>> BEGIN Data supplied
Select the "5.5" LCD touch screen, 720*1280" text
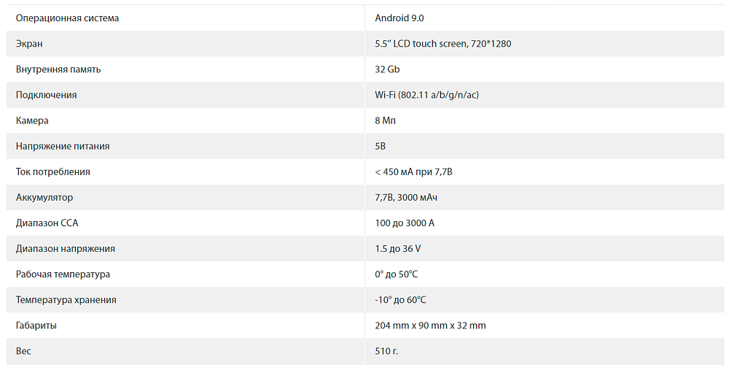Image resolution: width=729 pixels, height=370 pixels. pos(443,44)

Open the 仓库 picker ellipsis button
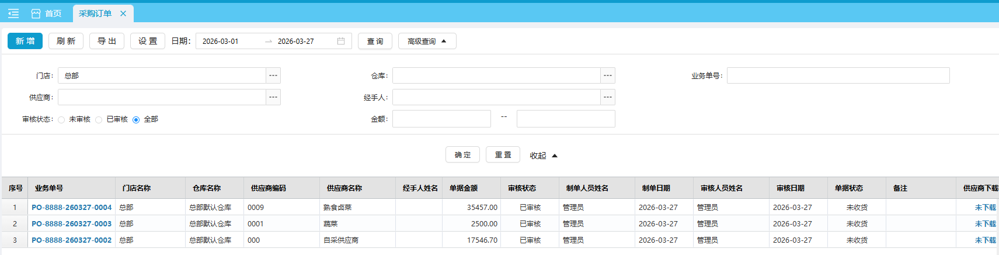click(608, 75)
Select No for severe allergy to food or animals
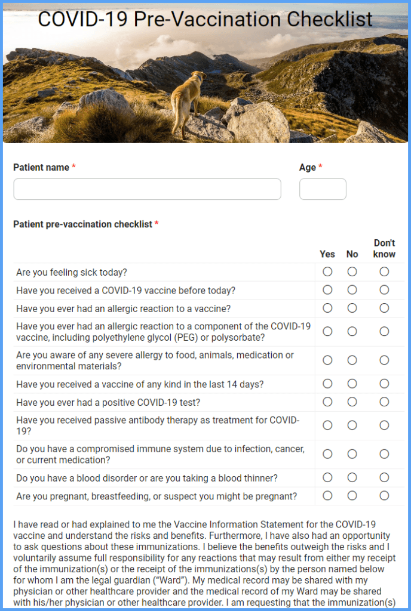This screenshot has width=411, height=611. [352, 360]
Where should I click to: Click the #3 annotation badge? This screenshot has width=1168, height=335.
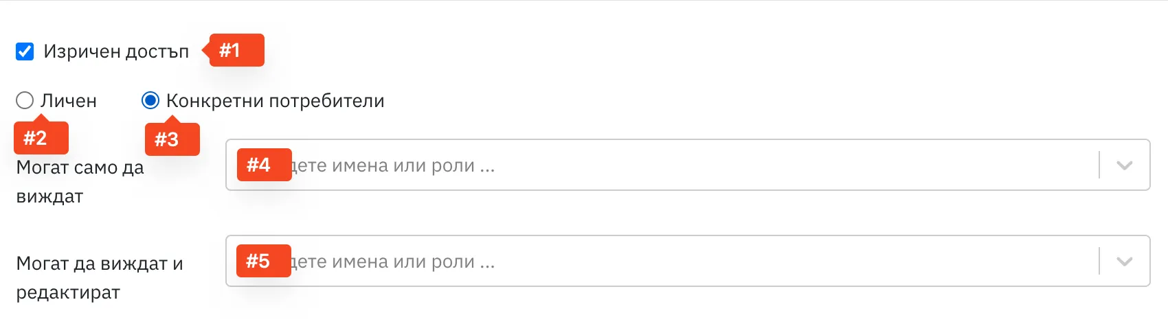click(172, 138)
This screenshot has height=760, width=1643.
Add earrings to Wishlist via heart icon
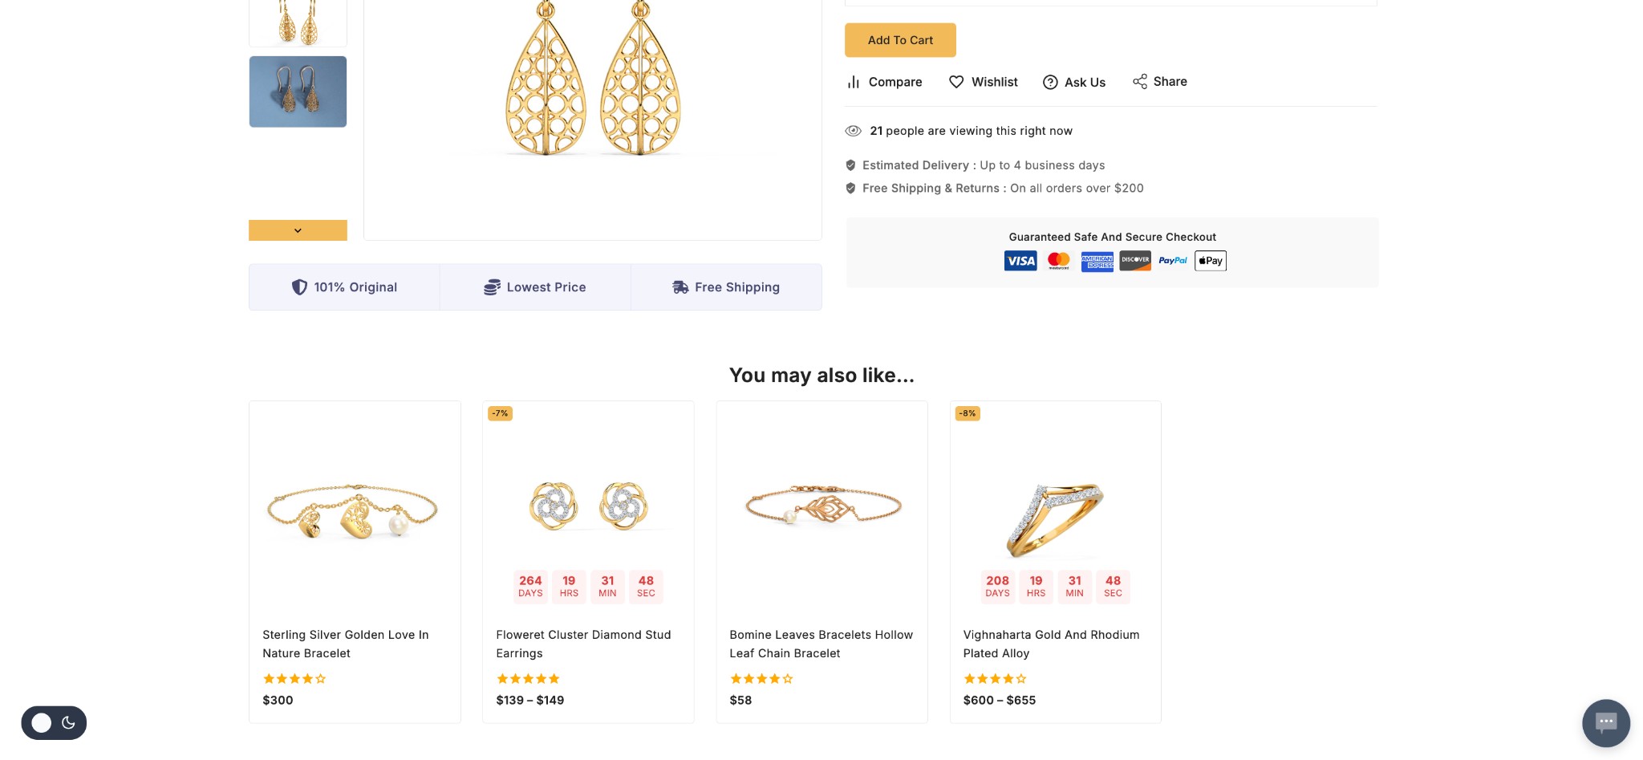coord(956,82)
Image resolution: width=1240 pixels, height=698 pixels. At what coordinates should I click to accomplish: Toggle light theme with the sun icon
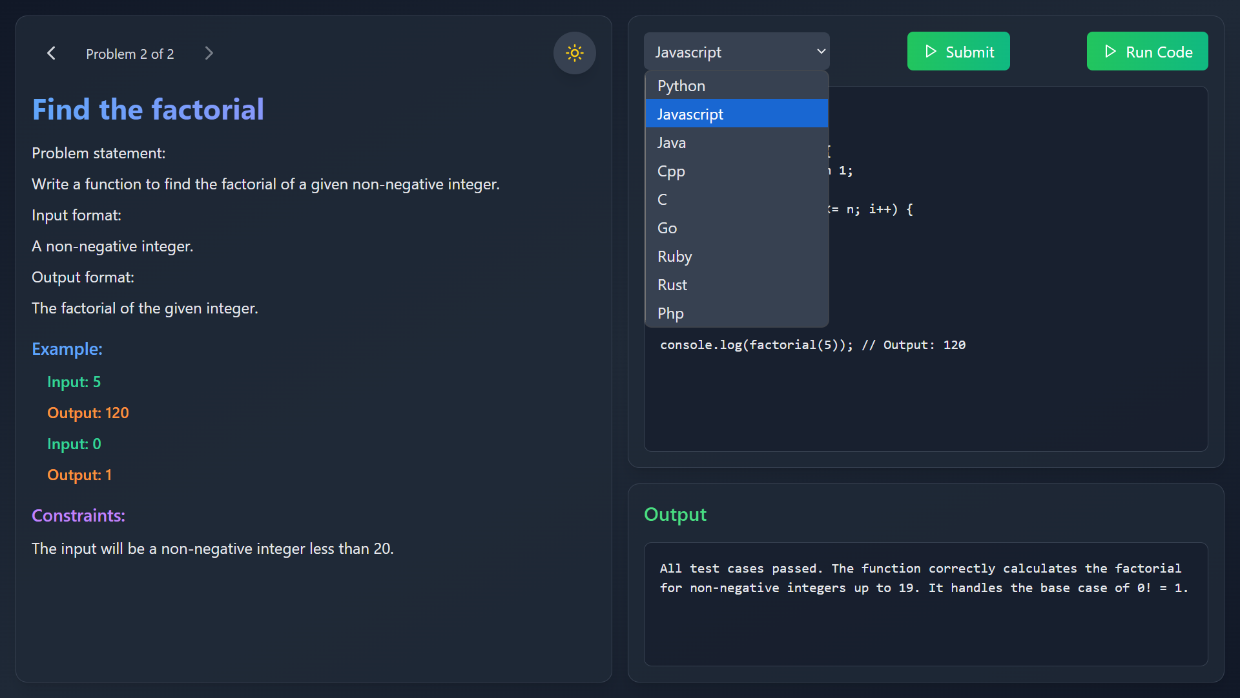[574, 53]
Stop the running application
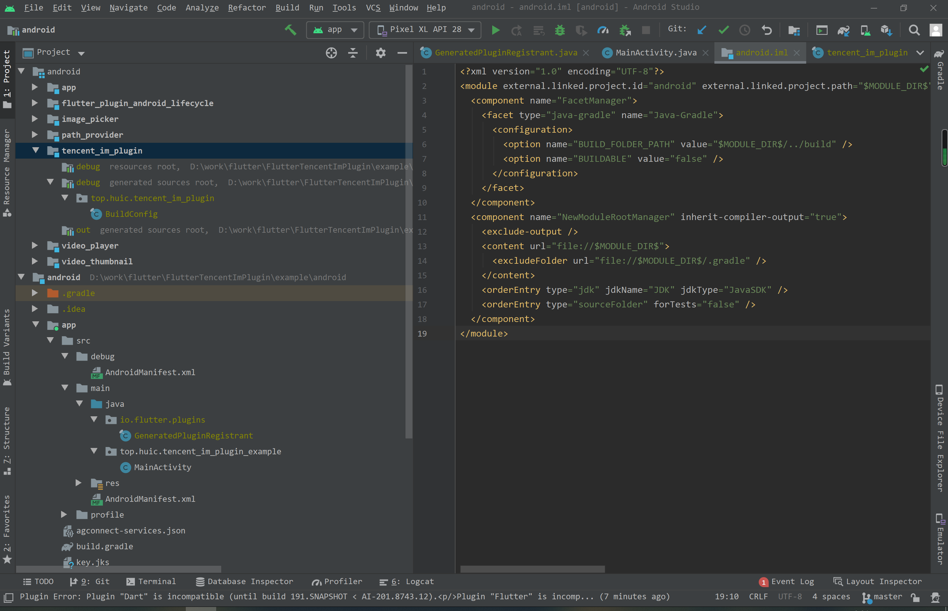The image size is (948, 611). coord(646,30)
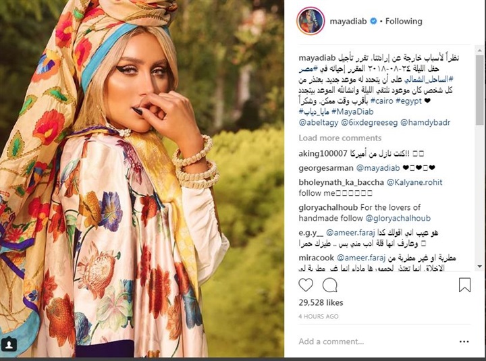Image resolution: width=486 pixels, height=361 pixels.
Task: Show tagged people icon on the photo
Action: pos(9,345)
>> END Data supplied
Gather every line of the entries above that contains the word "Select". Count only case-sensitive matches.

**Task solution:**
Select the "5.5" LCD touch screen, 720*1280" text
Select No for severe allergy to food or animals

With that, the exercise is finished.